Reputation: 6784
I have a web application deployed in WebLogic. In one of my java file, I tried to read PleaseNote.txt
as following:
File file = new File("PleaseNote.txt");
Now WebLogic is taking PleaseNote.txt
from its domain directory.My question is:
Why it is domain directory? Why not the directory where my java file which has the above line of code is in?
Is there any configuration which I am not aware of , but did unknowingly, for WebLogic to look in its domain directory?
What are the implications / side effects of using above line of code in production?
Any WeLogic experts, please respond.
Thank you Regards Chaitanya
Upvotes: 0
Views: 5413
Reputation: 570595
Reading a file using that way makes your application less portable and not very robust: if you deploy your application on another application server, you'll have to find out where to put that PleaseNote.txt
file again or the code will break.
This breaks the WORA (Write Once, Run Anywhere) principle and I'd consider this as a bad practice.
So, I'd rather put this file in the classpath and use ClassLoader#getResourceAsStream(String name)
to read it.
Upvotes: 3
Reputation: 6453
when using new File(..) java looks for the file in the directory from where java.exe is started.

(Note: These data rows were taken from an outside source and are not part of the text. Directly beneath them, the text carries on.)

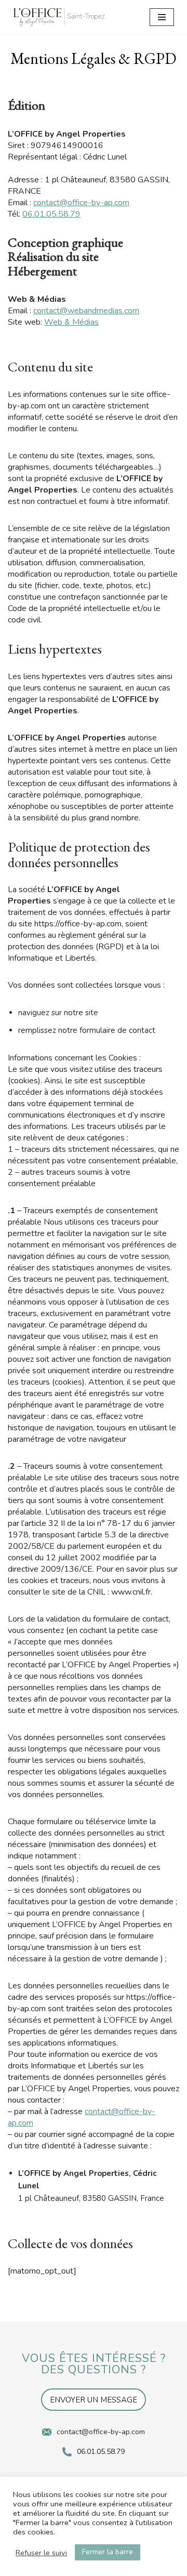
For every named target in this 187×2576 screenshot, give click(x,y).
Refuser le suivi (41, 2552)
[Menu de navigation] (162, 17)
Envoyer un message (93, 2400)
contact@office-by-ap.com (81, 202)
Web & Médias (71, 322)
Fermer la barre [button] (107, 2552)
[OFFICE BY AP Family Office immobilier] (59, 17)
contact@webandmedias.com (86, 310)
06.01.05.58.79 (51, 214)
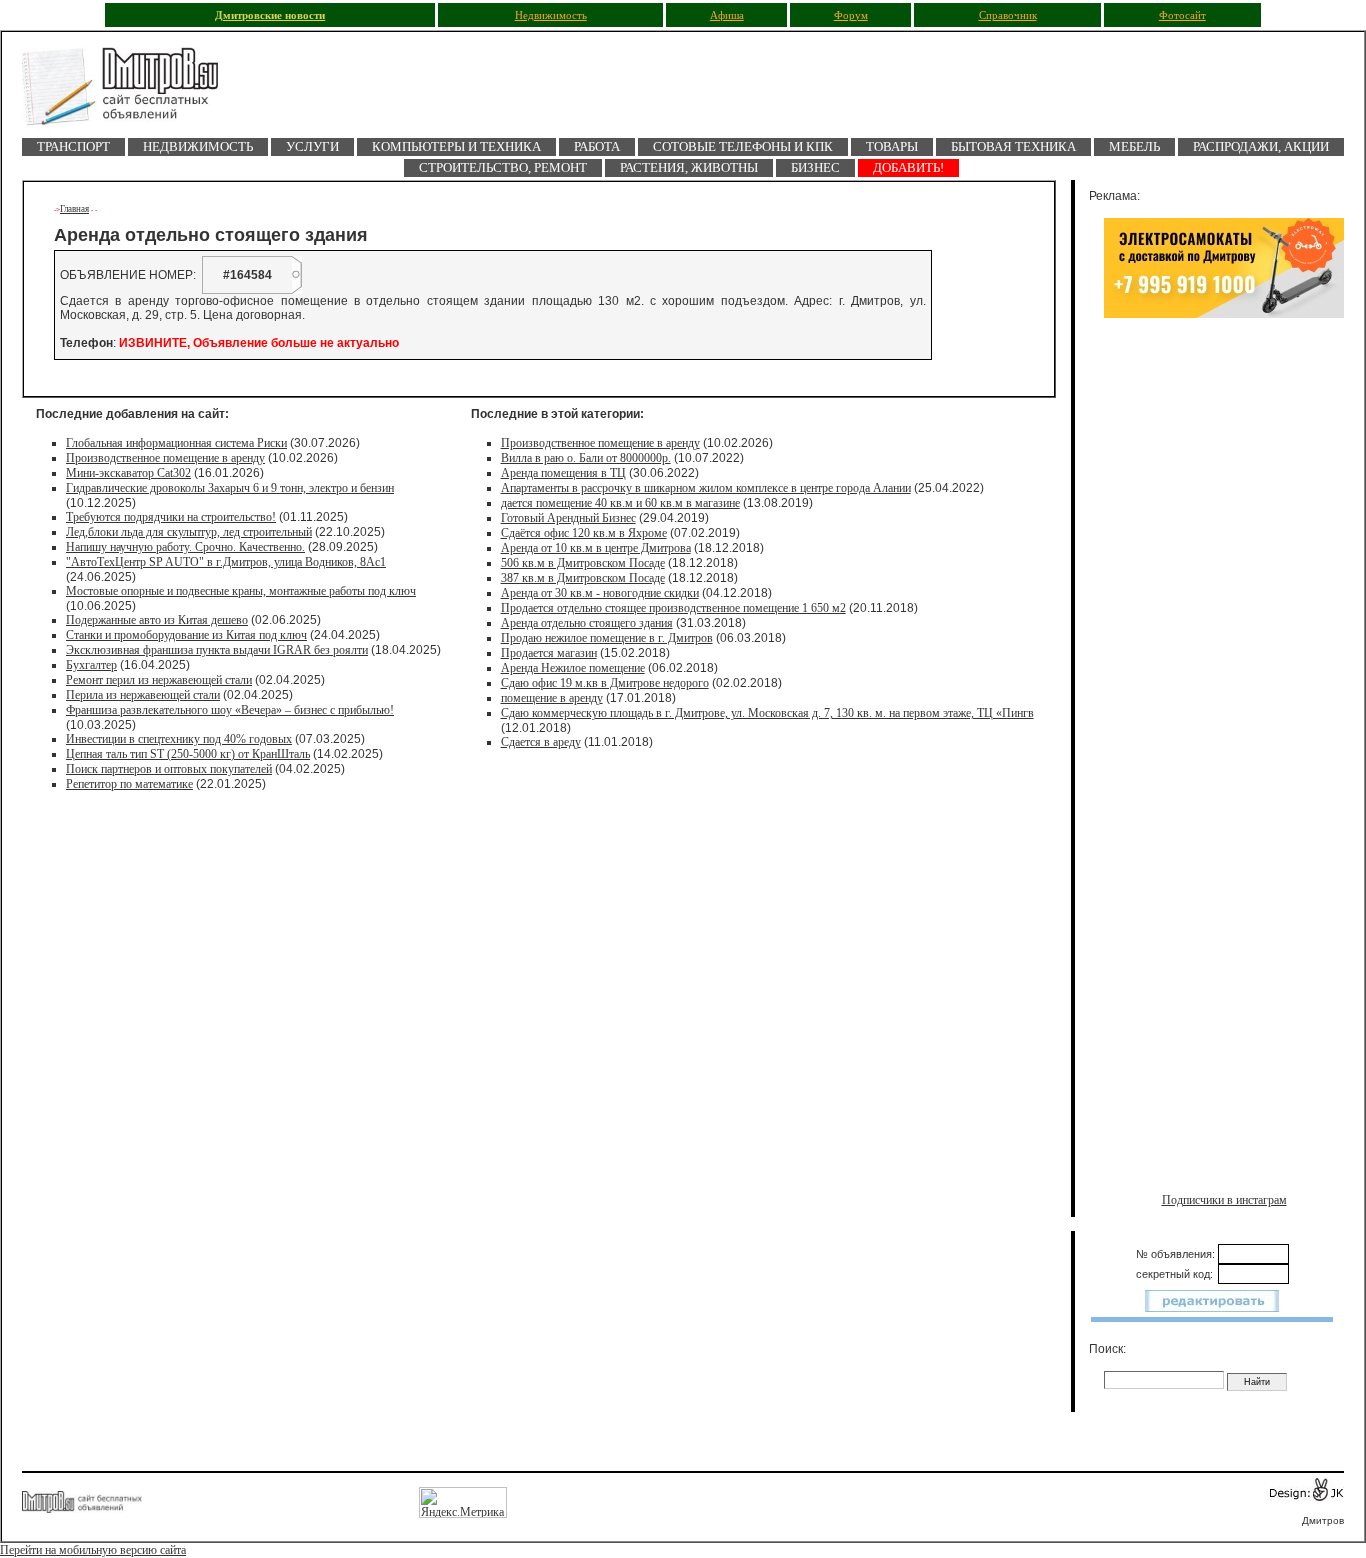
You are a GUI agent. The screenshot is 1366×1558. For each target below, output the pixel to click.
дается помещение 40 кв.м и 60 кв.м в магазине (620, 503)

In case of an weblogic domain, this is ofcourse the domain directory. This is default java behaviour.
When you want to load a file that is in de same directory as the class-file you are loading from, use ClassLoad.getResourcesAsStream(). If you want to load a resource from the classpath use the same method, but prefix your file with "/".
Upvotes: 0
Reputation: 81
It is domain directory because it's corresponds to value of user.dir system variable, the place where java reads/writes files if path not explicitly set.
Why domain directory corresponds to user.dir ? Because you start Weblogic server here.